== Segment start ==

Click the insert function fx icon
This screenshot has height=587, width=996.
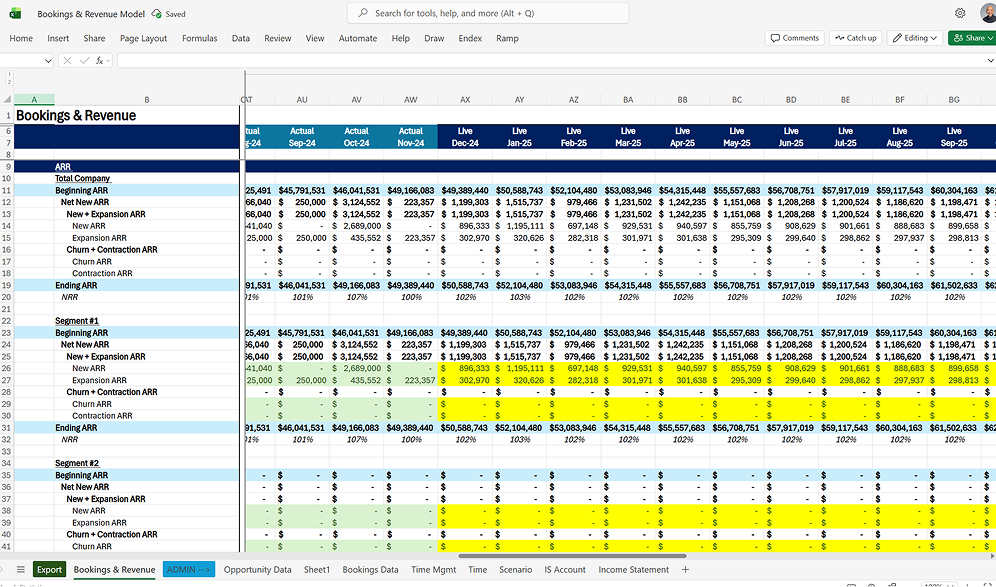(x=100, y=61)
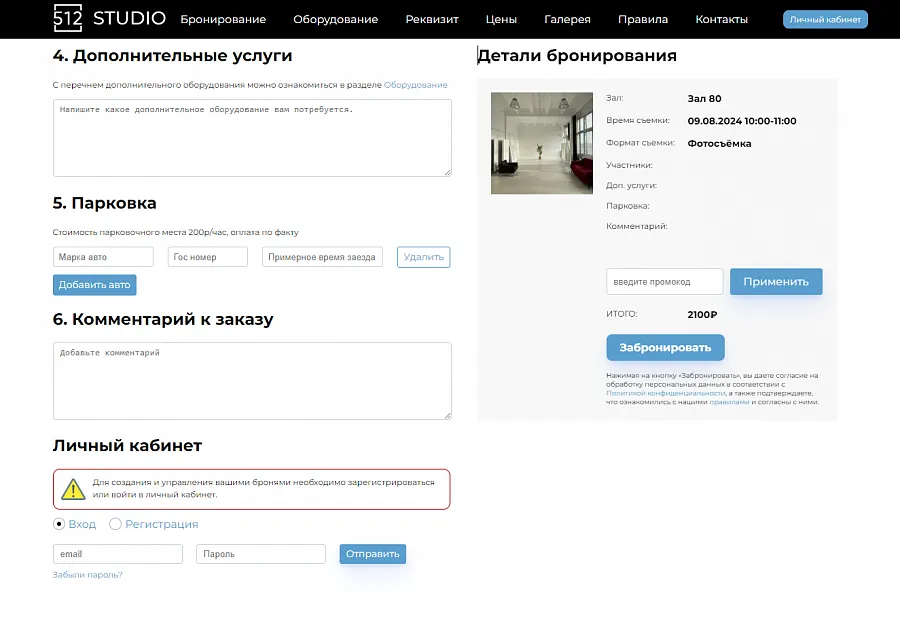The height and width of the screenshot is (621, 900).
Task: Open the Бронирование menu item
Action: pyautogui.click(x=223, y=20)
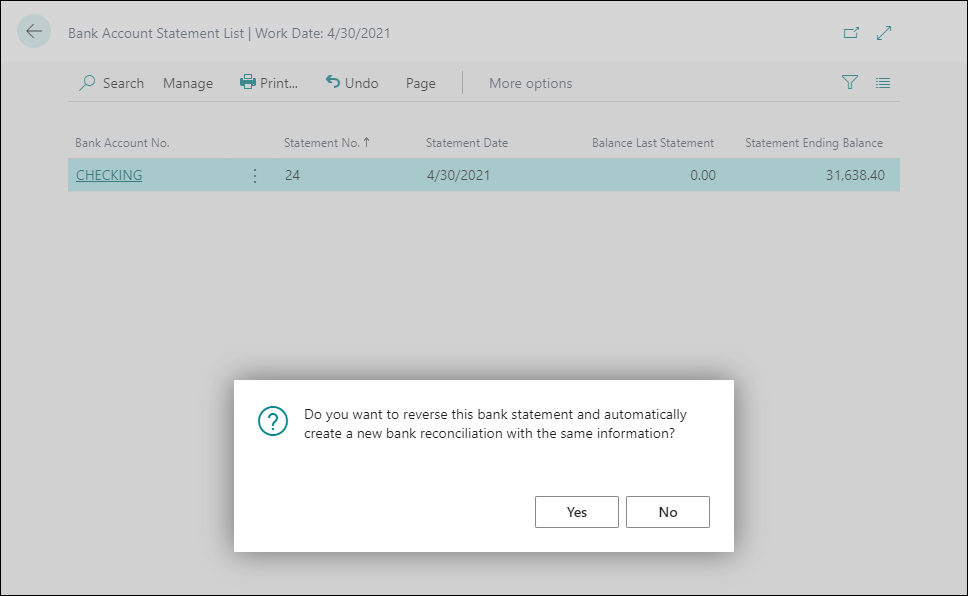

== Segment end ==

**WHAT IS REQUIRED:** Leave the pictures out and output the rest of the listing exactly.

**EXERCISE ANSWER:**
Click the insert function fx icon
This screenshot has height=587, width=996.
(x=100, y=61)
The height and width of the screenshot is (621, 900).
Task: Open the Бронирование menu item
Action: pyautogui.click(x=223, y=20)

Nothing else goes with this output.